Records for this exercise below:
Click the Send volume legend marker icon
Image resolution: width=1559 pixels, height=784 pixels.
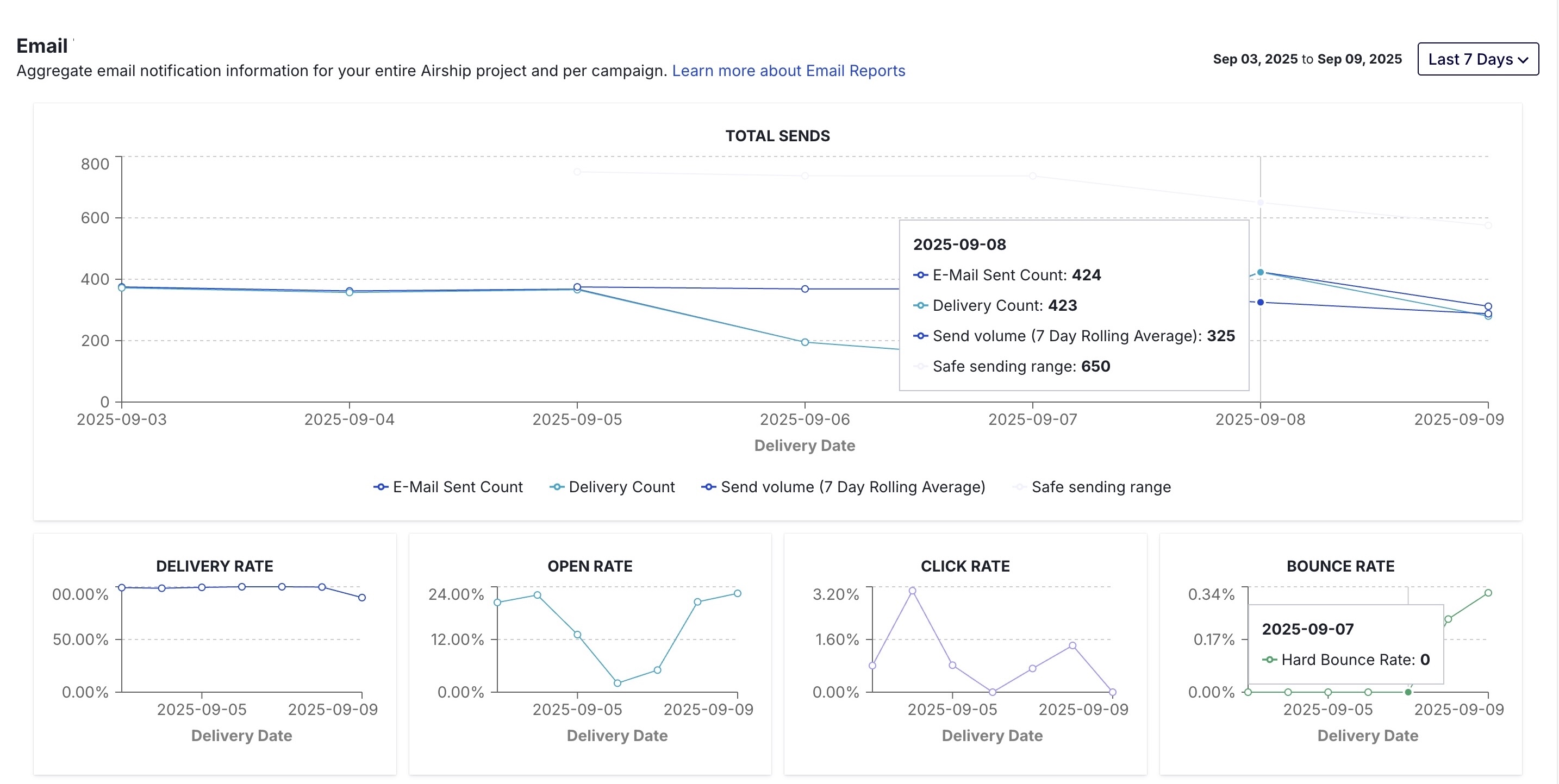(x=709, y=487)
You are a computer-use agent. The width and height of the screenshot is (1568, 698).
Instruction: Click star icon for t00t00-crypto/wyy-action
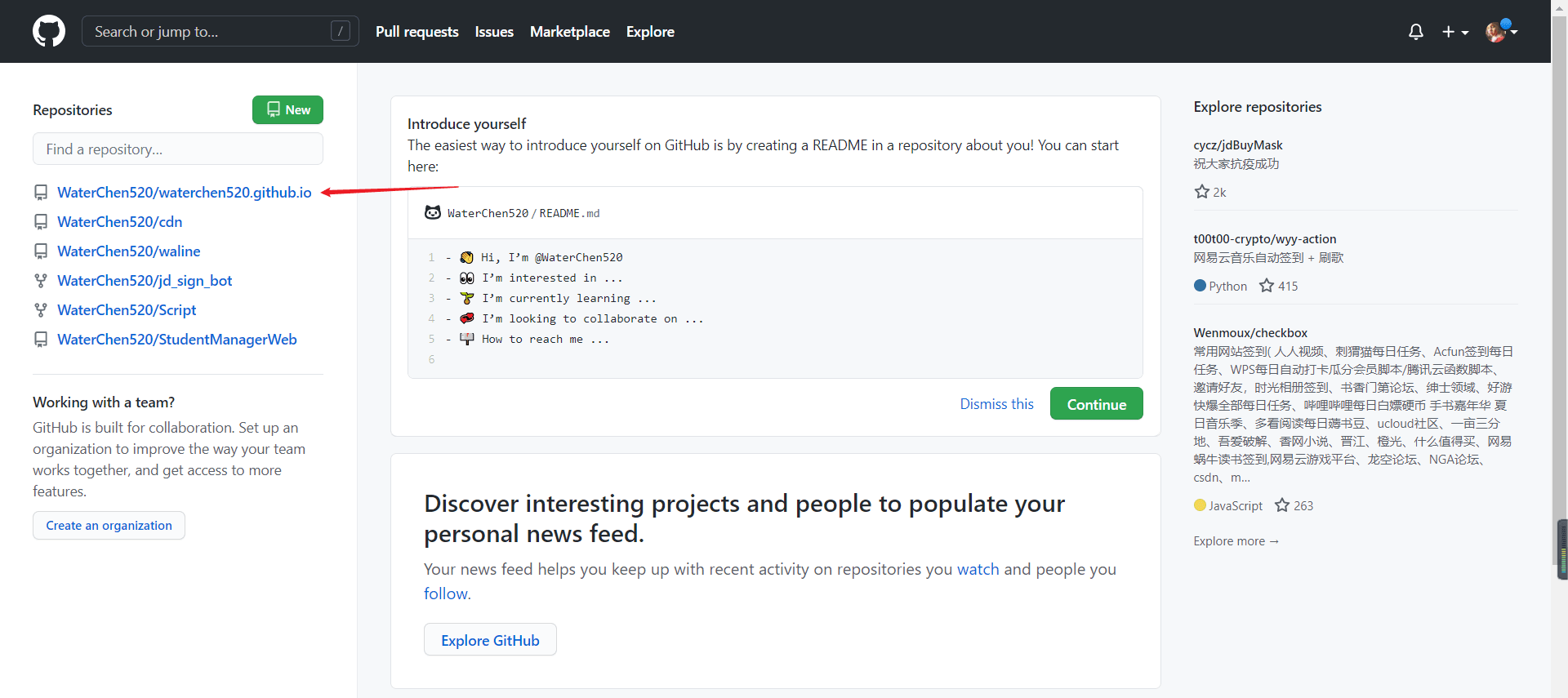click(x=1267, y=286)

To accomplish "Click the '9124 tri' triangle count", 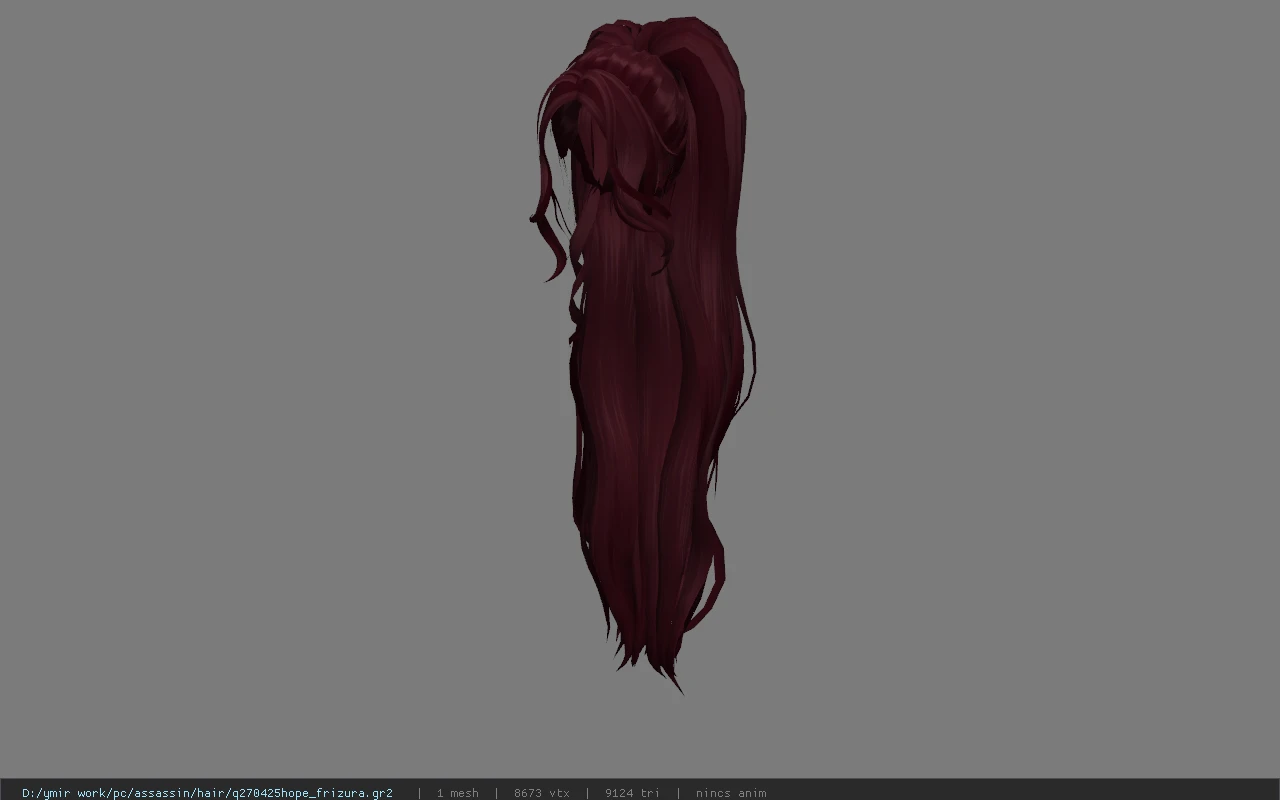I will coord(632,793).
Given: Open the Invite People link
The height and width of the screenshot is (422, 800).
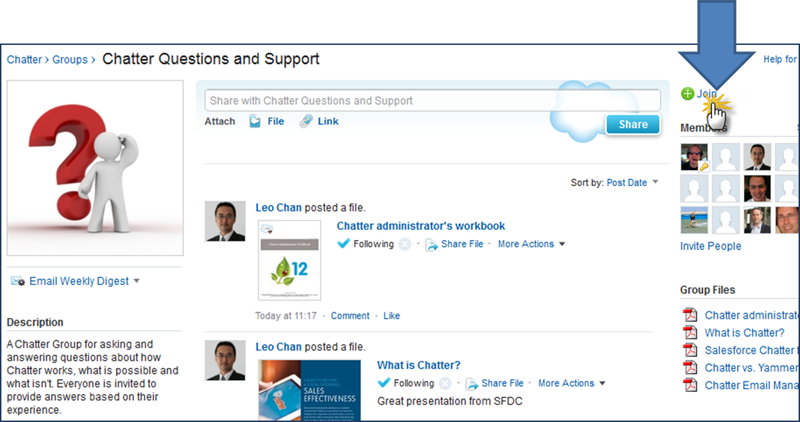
End of Records for this exercise.
Extract every line above that contains the word "screenshot".

You are a computer-use agent. The width and height of the screenshot is (1568, 698).
The height and width of the screenshot is (422, 800).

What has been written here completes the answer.